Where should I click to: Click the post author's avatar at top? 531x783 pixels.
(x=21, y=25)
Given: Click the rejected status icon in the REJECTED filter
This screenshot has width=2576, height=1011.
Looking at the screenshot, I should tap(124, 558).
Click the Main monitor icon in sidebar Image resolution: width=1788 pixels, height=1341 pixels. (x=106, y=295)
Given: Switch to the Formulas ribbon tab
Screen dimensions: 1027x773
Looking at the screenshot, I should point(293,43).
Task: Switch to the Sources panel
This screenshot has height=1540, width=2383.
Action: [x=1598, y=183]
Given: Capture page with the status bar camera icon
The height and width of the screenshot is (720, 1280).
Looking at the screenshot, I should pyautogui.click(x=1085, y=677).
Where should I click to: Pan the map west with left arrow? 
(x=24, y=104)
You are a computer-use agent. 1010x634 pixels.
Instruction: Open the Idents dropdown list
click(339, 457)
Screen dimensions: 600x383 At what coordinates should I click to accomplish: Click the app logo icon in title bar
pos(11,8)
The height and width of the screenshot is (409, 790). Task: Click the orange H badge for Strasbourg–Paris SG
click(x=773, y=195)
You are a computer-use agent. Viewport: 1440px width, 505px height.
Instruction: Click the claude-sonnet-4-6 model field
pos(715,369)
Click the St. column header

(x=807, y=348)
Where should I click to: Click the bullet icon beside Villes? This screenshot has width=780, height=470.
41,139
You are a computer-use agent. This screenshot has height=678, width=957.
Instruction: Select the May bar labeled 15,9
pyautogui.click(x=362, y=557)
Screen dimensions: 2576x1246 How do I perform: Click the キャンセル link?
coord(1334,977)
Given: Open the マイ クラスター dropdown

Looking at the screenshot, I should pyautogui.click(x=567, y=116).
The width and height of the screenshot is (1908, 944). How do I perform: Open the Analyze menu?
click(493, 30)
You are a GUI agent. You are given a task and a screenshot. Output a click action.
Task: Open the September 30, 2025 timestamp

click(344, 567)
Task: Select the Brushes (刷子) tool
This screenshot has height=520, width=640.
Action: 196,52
------------------------------
### Exercise
Arrange all of the data above as a Markdown table with the columns Row and Line. Number each nonblank line in Row, put its text in Line, and skip the blank lines.

### Task result
| Row | Line |
|---|---|
| 1 | Where should I click to: Click the post author's avatar at top? 531x783 pixels. |
| 2 | (x=21, y=25) |
| 3 | Given: Click the rejected status icon in the REJECTED filter |
| 4 | This screenshot has width=2576, height=1011. |
| 5 | Looking at the screenshot, I should tap(124, 558). |
| 6 | Click the Main monitor icon in sidebar Image resolution: width=1788 pixels, height=1341 pixels. (x=106, y=295) |
| 7 | Given: Switch to the Formulas ribbon tab |
| 8 | Screen dimensions: 1027x773 |
| 9 | Looking at the screenshot, I should point(293,43). |
| 10 | Task: Switch to the Sources panel |
| 11 | This screenshot has height=1540, width=2383. |
| 12 | Action: [x=1598, y=183] |
| 13 | Given: Capture page with the status bar camera icon |
| 14 | The height and width of the screenshot is (720, 1280). |
| 15 | Looking at the screenshot, I should pyautogui.click(x=1085, y=677). |
| 16 | Where should I click to: Pan the map west with left arrow?  |
| 17 | (x=24, y=104) |
| 18 | You are a computer-use agent. 1010x634 pixels. |
| 19 | Instruction: Open the Idents dropdown list |
| 20 | click(339, 457) |
| 21 | Screen dimensions: 600x383 At what coordinates should I click to accomplish: Click the app logo icon in title bar |
| 22 | pos(11,8) |
| 23 | The height and width of the screenshot is (409, 790). Task: Click the orange H badge for Strasbourg–Paris SG |
| 24 | click(x=773, y=195) |
| 25 | You are a computer-use agent. Viewport: 1440px width, 505px height. |
| 26 | Instruction: Click the claude-sonnet-4-6 model field |
| 27 | pos(715,369) |
| 28 | Click the St. column header |
| 29 | (x=807, y=348) |
| 30 | Where should I click to: Click the bullet icon beside Villes? This screenshot has width=780, height=470. |
| 31 | 41,139 |
| 32 | You are a computer-use agent. This screenshot has height=678, width=957. |
| 33 | Instruction: Select the May bar labeled 15,9 |
| 34 | pyautogui.click(x=362, y=557) |
| 35 | Screen dimensions: 2576x1246 How do I perform: Click the キャンセル link? |
| 36 | coord(1334,977) |
| 37 | Given: Open the マイ クラスター dropdown |
| 38 | Looking at the screenshot, I should pyautogui.click(x=567, y=116). |
| 39 | The width and height of the screenshot is (1908, 944). How do I perform: Open the Analyze menu? |
| 40 | click(493, 30) |
| 41 | You are a GUI agent. You are given a task and a screenshot. Output a click action. |
| 42 | Task: Open the September 30, 2025 timestamp |
| 43 | click(344, 567) |
| 44 | Task: Select the Brushes (刷子) tool |
| 45 | This screenshot has height=520, width=640. |
| 46 | Action: 196,52 |